Section 43 imposes affirmative disclosure duties on every supplier offering goods or services to consumers through an electronic transaction — the supplier must make its legal name, physical address, contact details, manner of payment, security mechanisms, and terms and conditions available on the website before the transaction is concluded. Section 43(5) goes further: where a supplier fails to comply, the consumer may cancel the transaction within 14 days of receiving the goods or services and obtain a full refund. This is distinct from the section 44 cooling-off right.

Section 44 grants a consumer the right, without reason or penalty, to cancel an electronic transaction for the supply of goods or services within seven days of delivery or conclusion. The right is limited — it does not apply to auctions, perishables, newspapers, audio or video recordings that have been unsealed, or services that have begun with the consumer's express consent. Crucially, section 44 applies only to natural-person consumers, not to business customers. B2B SaaS vendors should make this distinction explicit in their terms.

Sections 55 and 56 of the Consumer Protection Act impose a statutory implied warranty of quality on every transaction within the Act's scope. Goods must be reasonably suitable for the purposes for which they are generally intended, of good quality, in good working order, free of defects, usable and durable for a reasonable period. If they are not, the consumer may within six months of delivery return them for repair, replacement, or refund at the consumer's election. This warranty cannot be contracted out of. Attempts to cap remedies, disclaim durability, or shift the cost of defective goods onto the consumer are void under section 51.

Section 14 applies to fixed-term agreements with natural-person consumers. It limits the term to a maximum period (currently 24 months for most deals), allows the consumer to cancel at any time on 20 business days' written notice subject to a reasonable cancellation penalty, and forces the supplier to notify the consumer between 40 and 80 business days before expiry of the fact that the contract will renew on a month-to-month basis unless cancelled. A SaaS contract that auto-renews annually without this notice is unenforceable against a consumer.

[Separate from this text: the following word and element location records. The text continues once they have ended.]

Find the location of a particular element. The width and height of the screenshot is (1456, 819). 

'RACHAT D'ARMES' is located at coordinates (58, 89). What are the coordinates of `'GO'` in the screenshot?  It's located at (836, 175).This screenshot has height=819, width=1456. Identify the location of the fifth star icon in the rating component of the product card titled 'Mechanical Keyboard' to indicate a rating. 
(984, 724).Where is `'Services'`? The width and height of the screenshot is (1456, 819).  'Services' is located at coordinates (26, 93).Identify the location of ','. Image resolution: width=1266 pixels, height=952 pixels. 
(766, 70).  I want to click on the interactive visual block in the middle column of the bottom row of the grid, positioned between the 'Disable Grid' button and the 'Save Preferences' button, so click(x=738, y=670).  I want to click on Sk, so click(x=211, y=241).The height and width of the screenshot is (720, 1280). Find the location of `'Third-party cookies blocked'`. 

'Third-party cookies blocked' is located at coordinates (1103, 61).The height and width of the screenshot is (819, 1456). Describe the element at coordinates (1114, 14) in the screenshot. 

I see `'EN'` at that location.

Sections 40 and 48 round out the picture. Section 40 prohibits unfair, unreasonable, or unjust marketing; section 48 prohibits unfair, unreasonable, or unjust terms. The Tribunal has repeatedly struck down clauses that reverse the burden of proof, purport to waive statutory rights, or impose penalties disproportionate to the supplier's actual loss. Every commercial template should be pressure-tested against section 48 before it is signed.

Section 21 of the Copyright Act 98 of 1978 is the default rule that catches every developer who fails to contract properly. Where a work is made by an author in the course of employment under a contract of service, copyright vests in the employer. Where a work is commissioned and the commissioner pays, copyright in photographs, portraits, cinematograph films, or sound recordings vests in the commissioner — but for computer programs the default is the opposite. Custom software commissioned by a customer from an independent agency remains the property of the agency unless expressly assigned.

This is the single most common source of IP disputes in South African SaaS and custom-development engagements. The Professional Services Agreement or Statement of Work must contain an express present-tense assignment of all right, title, and interest in the deliverables to the customer on payment — typically drafted as a "hereby assigns" clause rather than an "agrees to assign" clause, which under South African law creates only a contractual obligation and not an effective transfer.

Where the supplier wishes to retain rights in its pre-existing code libraries, the correct pattern is to distinguish between "Background IP" (owned by supplier, licensed to customer for use in the deliverables) and "Foreground IP" (created for this engagement, assigned to customer on payment). A residual licence allowing the supplier to re-use generic patterns and know-how — but not customer-specific code — is standard. Open-source components must be catalogued with their licences disclosed and indemnities limited accordingly, particularly where copyleft licences such as GPL could infect the customer's proprietary stack.